Charity leaders, including Neil Cleeveley of Navca and Sir Stephen Bubb of Acevo, have called on Wilson to swiftly launch the long-awaited Local Sustainability Fund. The fund was first announced last year by Nick Hurd, the former Minister for Civil Society.

A BBC Panorama documentary that raised ethical concerns about Comic Relief's investments had little long-term effect on the charity's reputation, and its decision to immediately divest its suspect assets might have been too hasty, according to the charity's finance director. Helen Wright, the charity’s finance director, told delegates at the Charity Finance Group's annual conference that the public were "less sensitive than we sometimes think".

Charity campaigning is being given an undeservedly bad name by people "promoting the notion that it is a dirty word", according to the crossbench peer Lord Low of Dalston. Low, who is leading a review of sector regulation for the charity leaders group Acevo, told a conference organised by the Directory of Social Change that one of his priorities for the Charity Commission would be for it to understand the importance of campaigning.

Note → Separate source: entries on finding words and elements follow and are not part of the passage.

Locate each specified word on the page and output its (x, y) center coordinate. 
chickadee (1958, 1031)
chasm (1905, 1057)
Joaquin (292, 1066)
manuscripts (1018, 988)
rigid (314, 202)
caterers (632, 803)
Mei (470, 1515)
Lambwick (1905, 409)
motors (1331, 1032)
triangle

The mental health charity Mind is to look into whether it acted inappropriately after the death of a 92-year-old woman who allegedly received more than 260 fundraising letters from a variety of charities in one month. Many national newspapers prominently ran the story of the death of Olive Cooke, who was found in the Avon Gorge near the Clifton Suspension Bridge in Bristol last week, with several connecting her death to the volume of charity fundraising requests she received.

The Charity Commission has opened a statutory inquiry into the poverty charity Urban Relief after one of its trustees was jailed for using the charity to launder money made from a brothel. Francis Uwagbae, a trustee of the charity, was imprisoned for 10 months in January after he pleaded guilty at Blackfriars Crown Court in London of laundering money made from a brothel.